How do I replace that to use a named pipe?

<endpoint address="http://localhost:8000/ServiceModelSamples/Service/CalculatorService"
    binding="wsHttpBinding" bindingConfiguration="WSHttpBinding_ICalculator"
    contract="ICalculator" name="WSHttpBinding_ICalculator">
    <identity>
        <userPrincipalName value="OlegPc\Oleg" />
    </identity>
</endpoint>

How do I replace that to use a named pipe?

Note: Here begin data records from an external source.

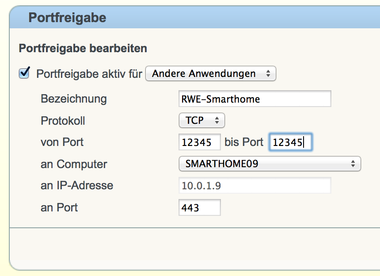The height and width of the screenshot is (276, 380).
Task: Focus the bis Port field
Action: (290, 142)
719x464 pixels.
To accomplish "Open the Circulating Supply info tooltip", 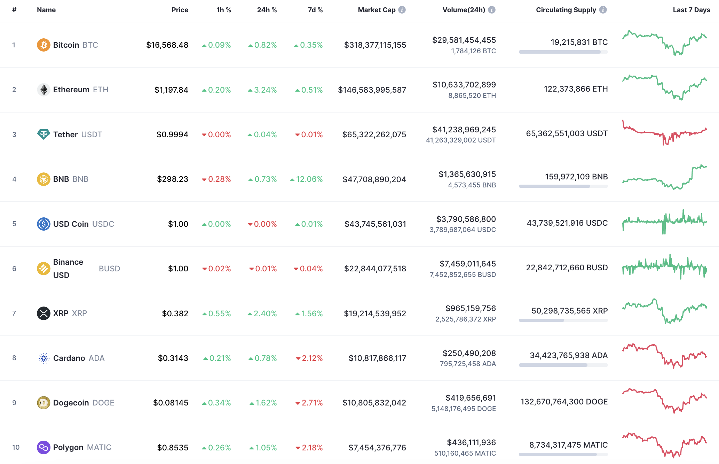I will coord(603,10).
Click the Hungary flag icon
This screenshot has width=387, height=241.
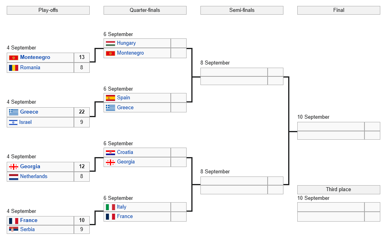pyautogui.click(x=110, y=43)
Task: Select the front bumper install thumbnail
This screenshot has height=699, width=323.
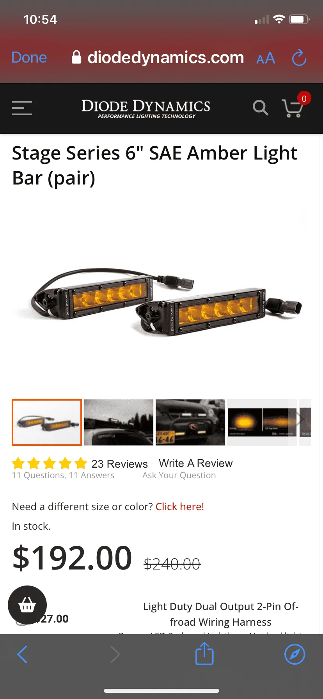Action: coord(190,422)
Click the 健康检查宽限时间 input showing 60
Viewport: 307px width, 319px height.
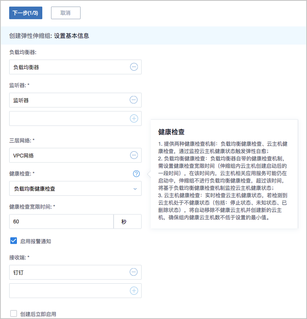(x=61, y=221)
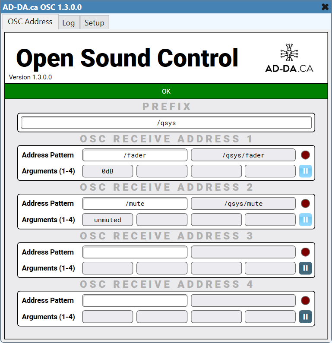Image resolution: width=332 pixels, height=343 pixels.
Task: Edit the /fader address pattern field
Action: [x=135, y=155]
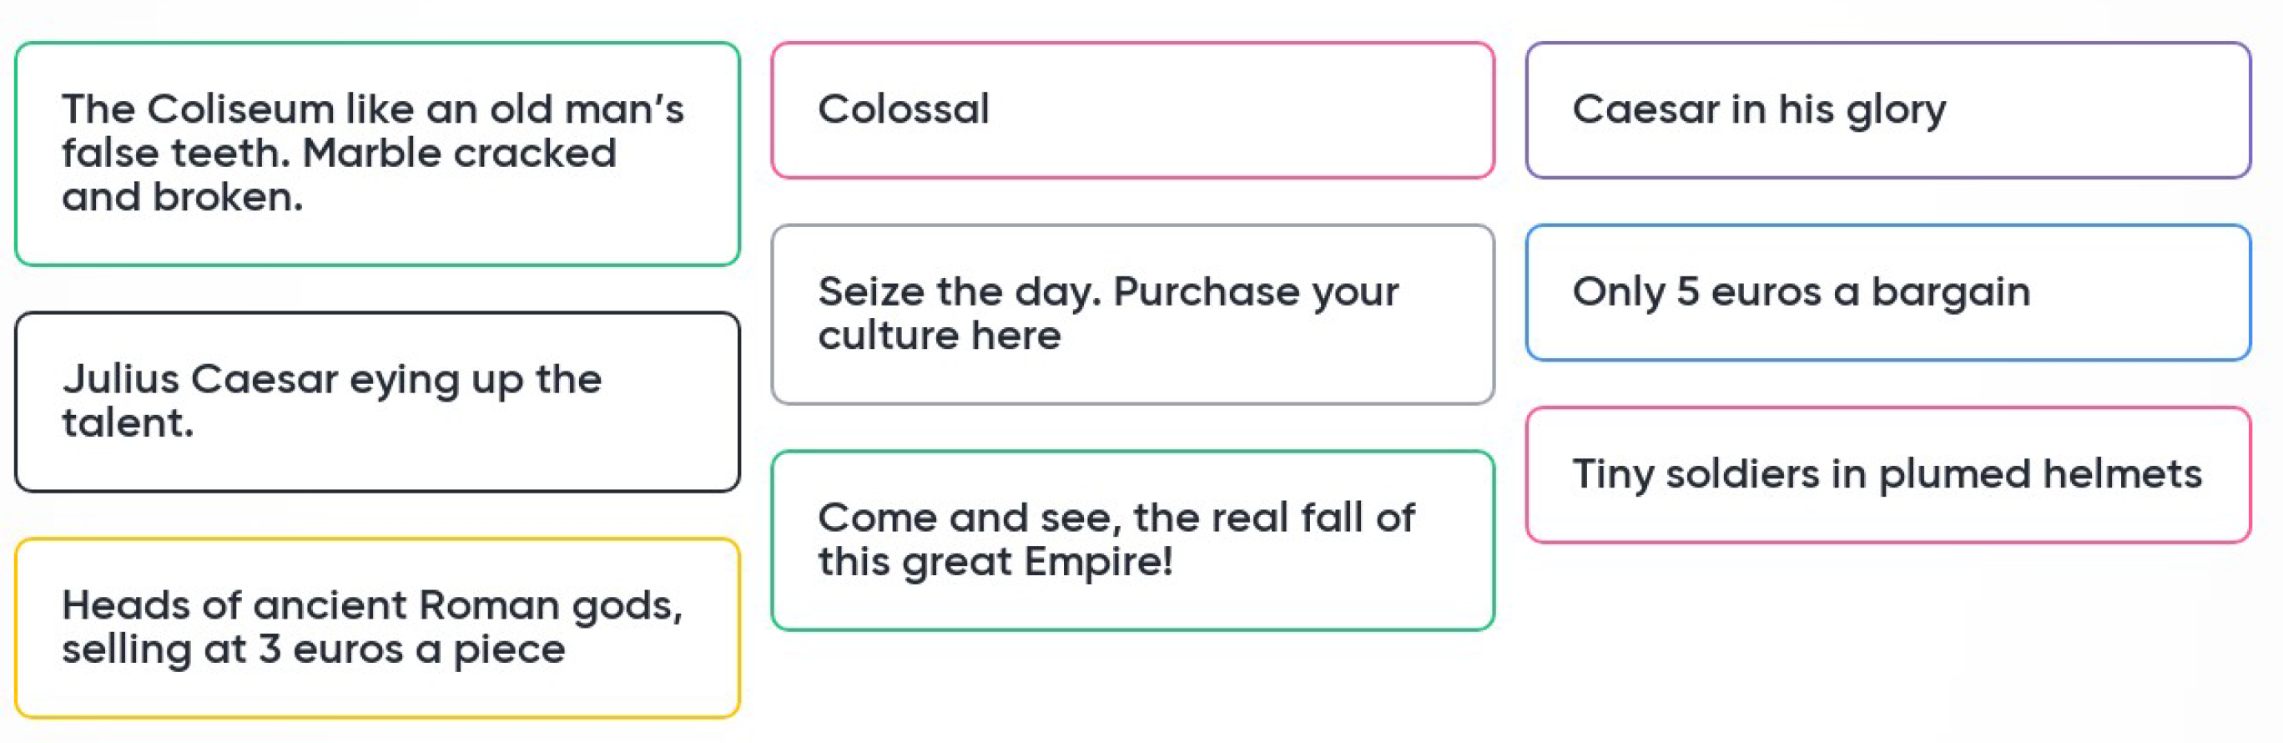Choose the purple-bordered quote card

click(1887, 110)
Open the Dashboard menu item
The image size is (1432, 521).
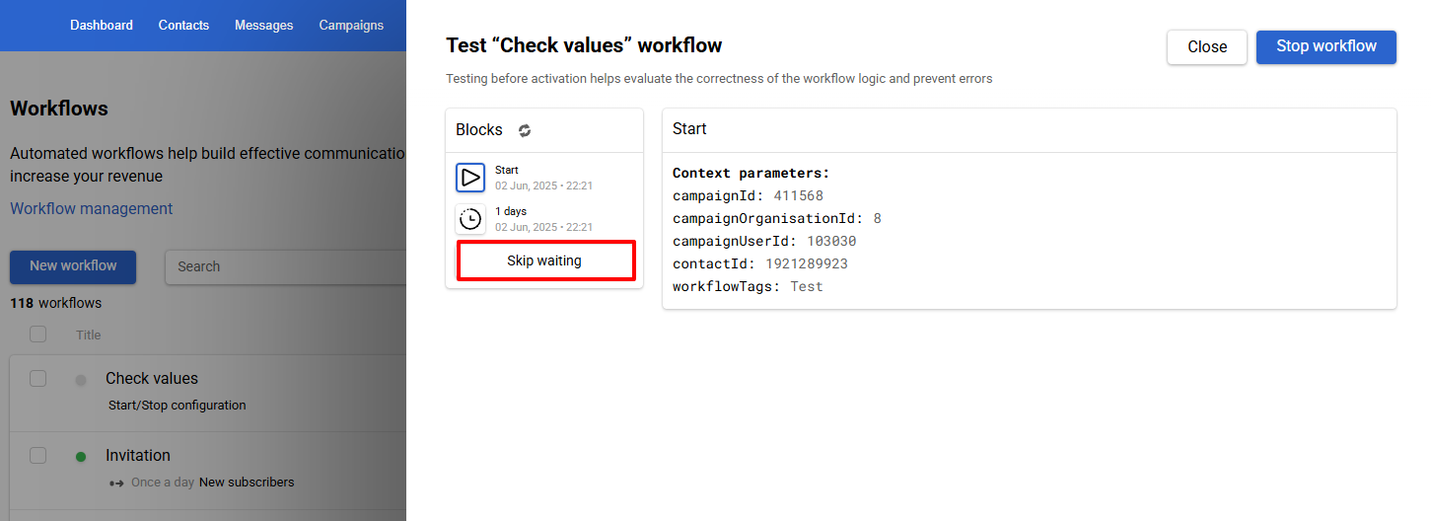click(x=102, y=26)
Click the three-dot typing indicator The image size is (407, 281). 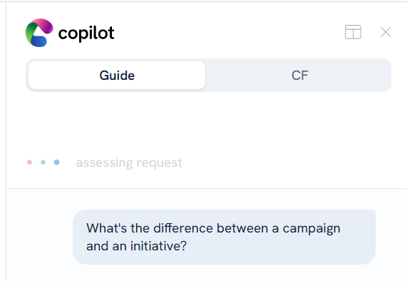43,163
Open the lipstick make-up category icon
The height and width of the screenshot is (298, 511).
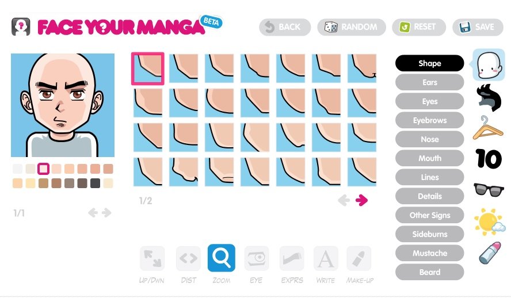(490, 253)
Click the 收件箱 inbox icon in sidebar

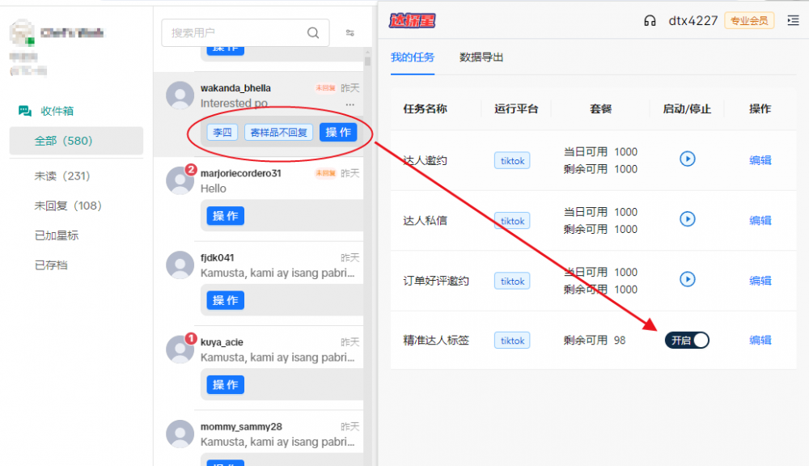click(25, 111)
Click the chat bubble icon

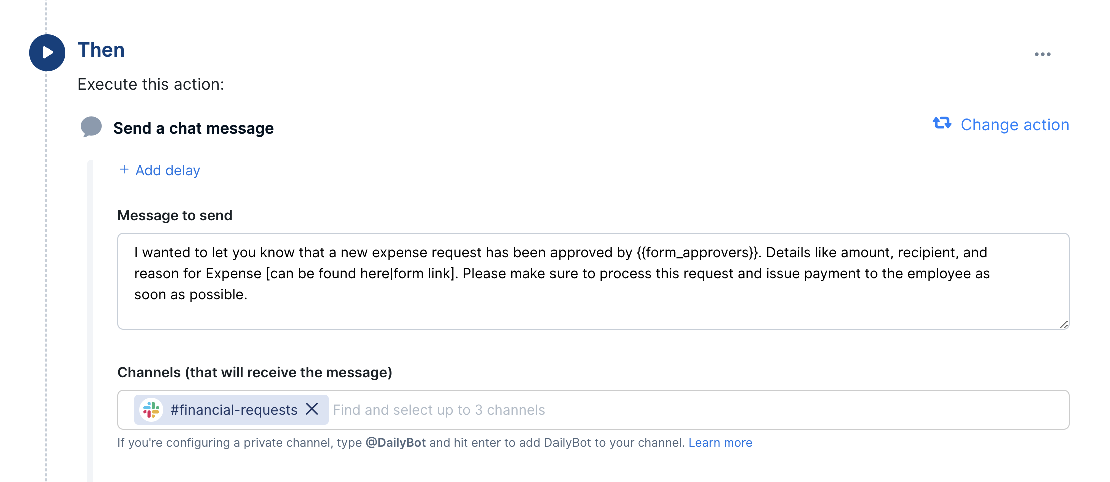[91, 128]
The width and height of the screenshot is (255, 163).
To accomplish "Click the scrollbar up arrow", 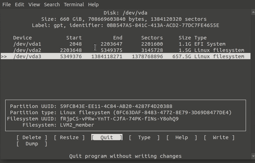I will (253, 12).
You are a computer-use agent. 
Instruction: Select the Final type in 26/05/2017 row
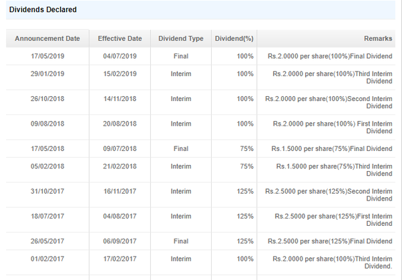click(181, 241)
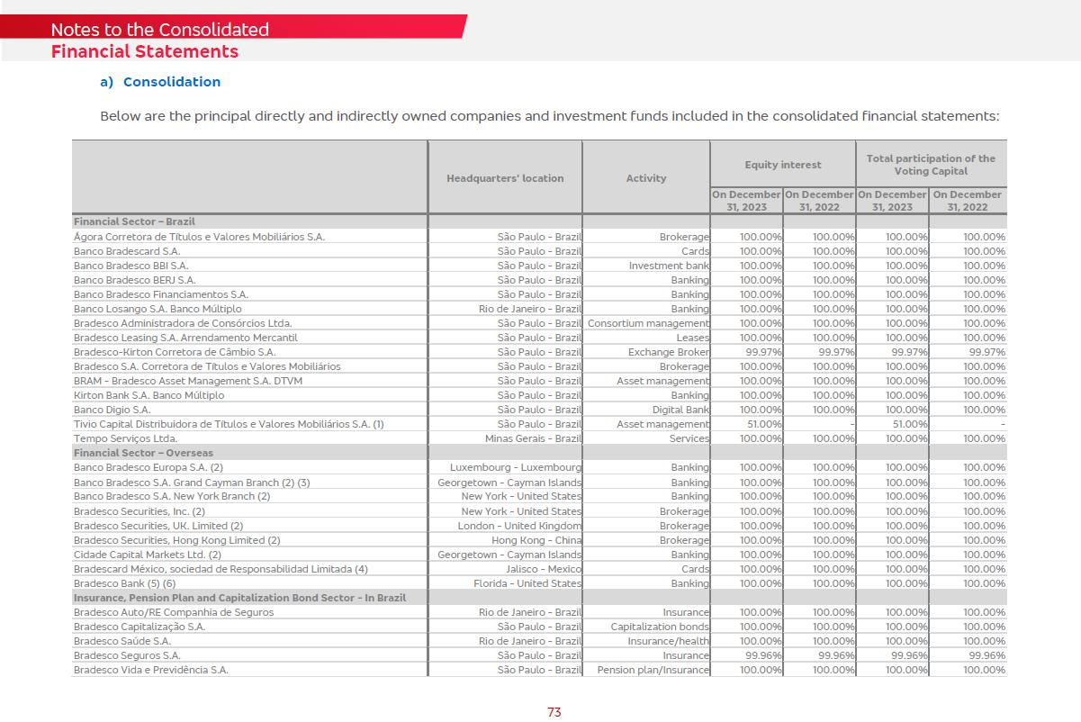
Task: Select Bradesco Vida e Previdência S.A. row name
Action: (x=150, y=670)
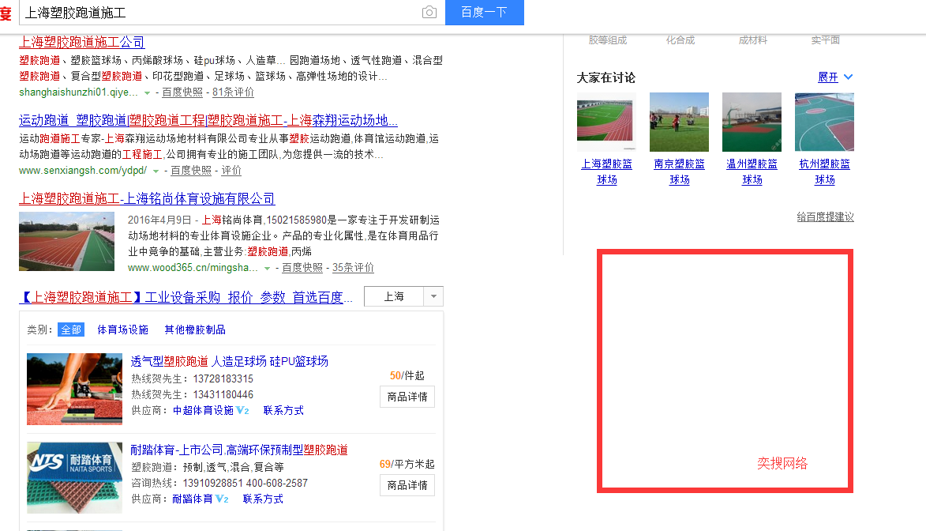Click the V2 badge beside 耐踏体育
Viewport: 926px width, 531px height.
222,499
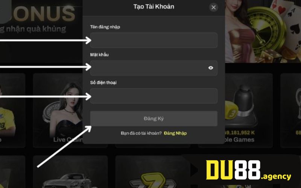Focus the Tên đăng nhập input field
The image size is (301, 188).
point(154,40)
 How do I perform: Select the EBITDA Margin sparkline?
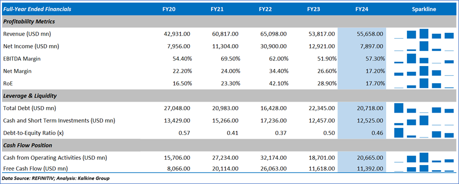click(424, 59)
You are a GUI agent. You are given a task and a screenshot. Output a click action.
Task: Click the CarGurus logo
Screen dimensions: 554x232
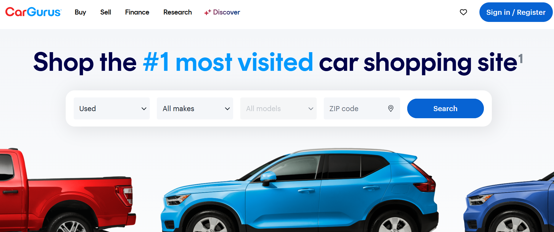coord(33,12)
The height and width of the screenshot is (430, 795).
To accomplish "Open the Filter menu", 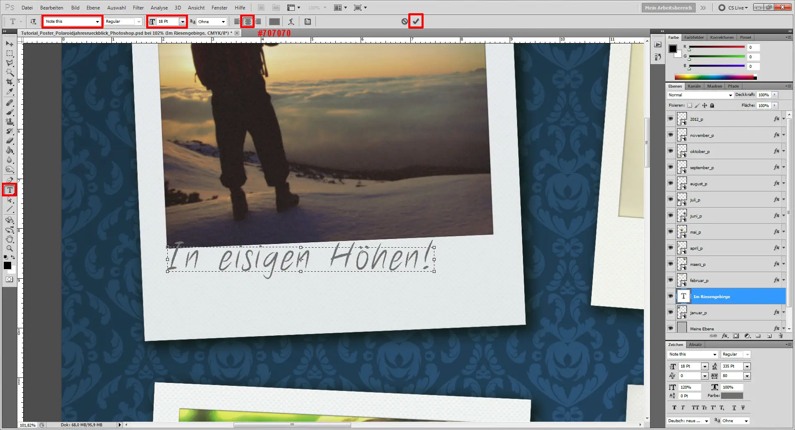I will [x=138, y=7].
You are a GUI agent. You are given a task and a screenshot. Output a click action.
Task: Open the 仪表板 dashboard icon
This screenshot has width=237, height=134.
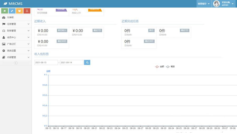tap(4, 17)
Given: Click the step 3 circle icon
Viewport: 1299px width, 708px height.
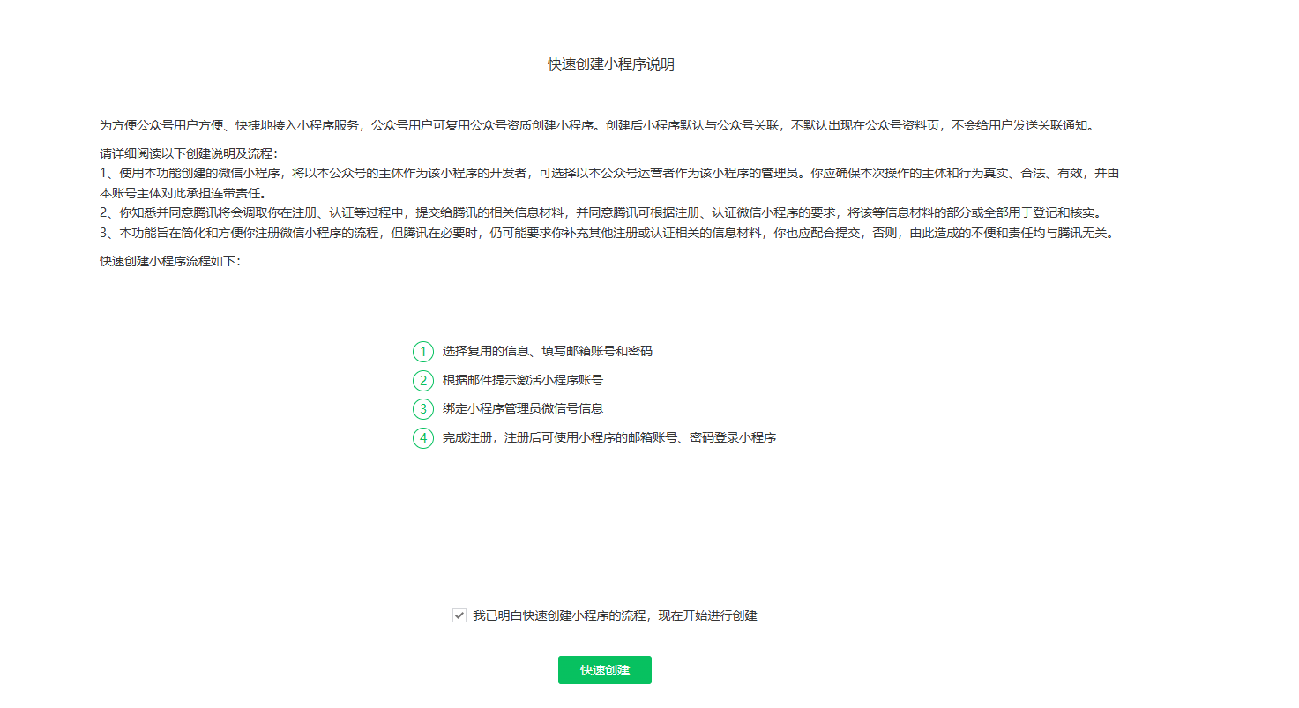Looking at the screenshot, I should (423, 409).
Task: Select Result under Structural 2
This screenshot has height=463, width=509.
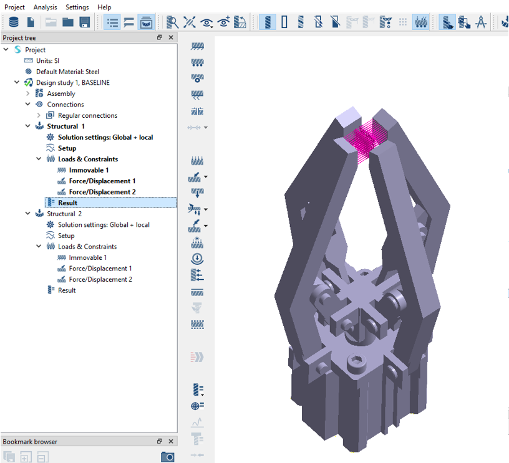Action: point(67,290)
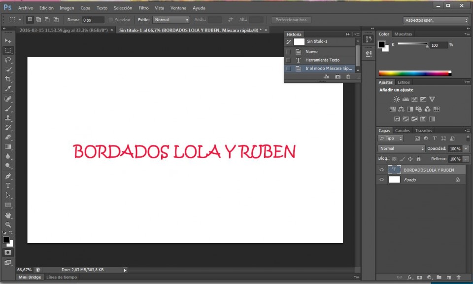Select the Lasso tool
This screenshot has width=473, height=284.
(x=8, y=60)
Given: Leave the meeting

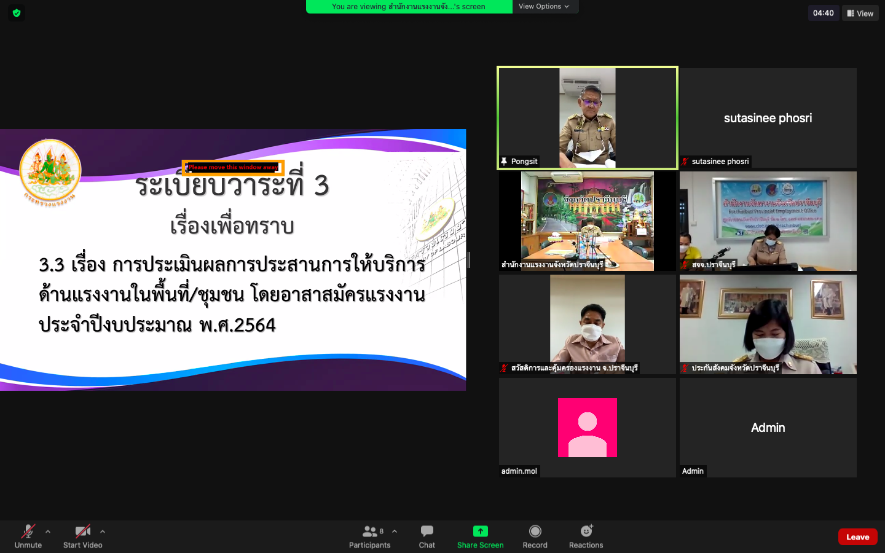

// Step 1 of the address configuration procedure: Create a URI to serve as the base address.
Uri baseAddress = new Uri("http://localhost:8000/ServiceModelSamples/Service");

// Step 2 of the hosting procedure: Create ServiceHost
ServiceHost selfHost = new ServiceHost(typeof(CalculatorService), baseAddress);

try
{
    // Step 3 of the hosting procedure: Add a service endpoint.
    selfHost.AddServiceEndpoint(
        typeof(ICalculator),
        new WSHttpBinding(),
        "CalculatorService");

    // Step 4 of the hosting procedure: Enable metadata exchange.
    ServiceMetadataBehavior smb = new ServiceMetadataBehavior();
    smb.HttpGetEnabled = true;
    selfHost.Description.Behaviors.Add(smb);

    // Step 5 of the hosting procedure: Start (and then stop) the service.
    selfHost.Open();
    Console.WriteLine("The service is ready.");
    Console.WriteLine("Press <ENTER> to terminate service.");
    Console.WriteLine();
    Console.ReadLine();

    // Close the ServiceHostBase to shutdown the service.
    selfHost.Close();
}
catch (CommunicationException ce)
{
    Console.WriteLine("An exception occurred: {0}", ce.Message);
    selfHost.Abort();
}

How do I generate a client to use a named pipe?

Answer

Juan picture Juan · Oct 20, 2011

I just found this excellent little tutorial. broken link (Cached version)

I also followed Microsoft's tutorial which is nice, but I only needed pipes as well.

As you can see, you don't need configuration files and all that messy stuff.

By the way, he uses both HTTP and pipes. Just remove all code lines related to HTTP, and you'll get a pure pipe example.